AIM
Swap "agent" for "assistant" everywhere in the lines below and write them out again with nothing else changed. Leave the pictures out.

AVAILABLE RECORDS
---
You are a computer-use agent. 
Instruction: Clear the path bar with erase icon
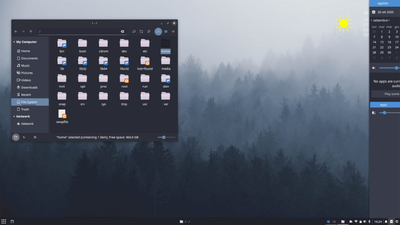click(122, 31)
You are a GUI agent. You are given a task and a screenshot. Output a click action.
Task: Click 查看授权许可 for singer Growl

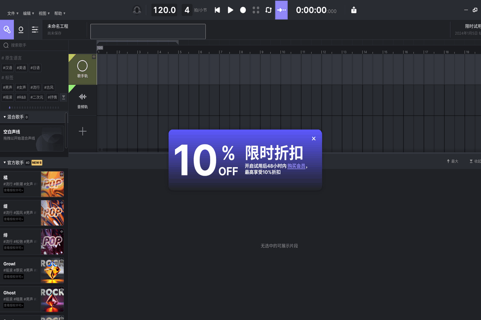[13, 276]
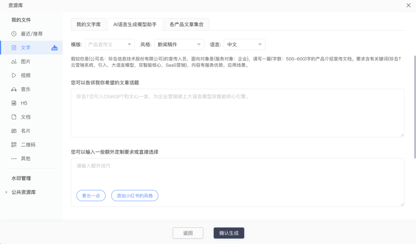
---
EXERCISE SOLUTION
You are a computer-use assistant. 
Instruction: Clear the path bar with erase icon
click(122, 31)
You are a GUI assistant. You are given a task and a screenshot. Output a click action.
Task: Click 查看授权许可 for singer Growl

[13, 276]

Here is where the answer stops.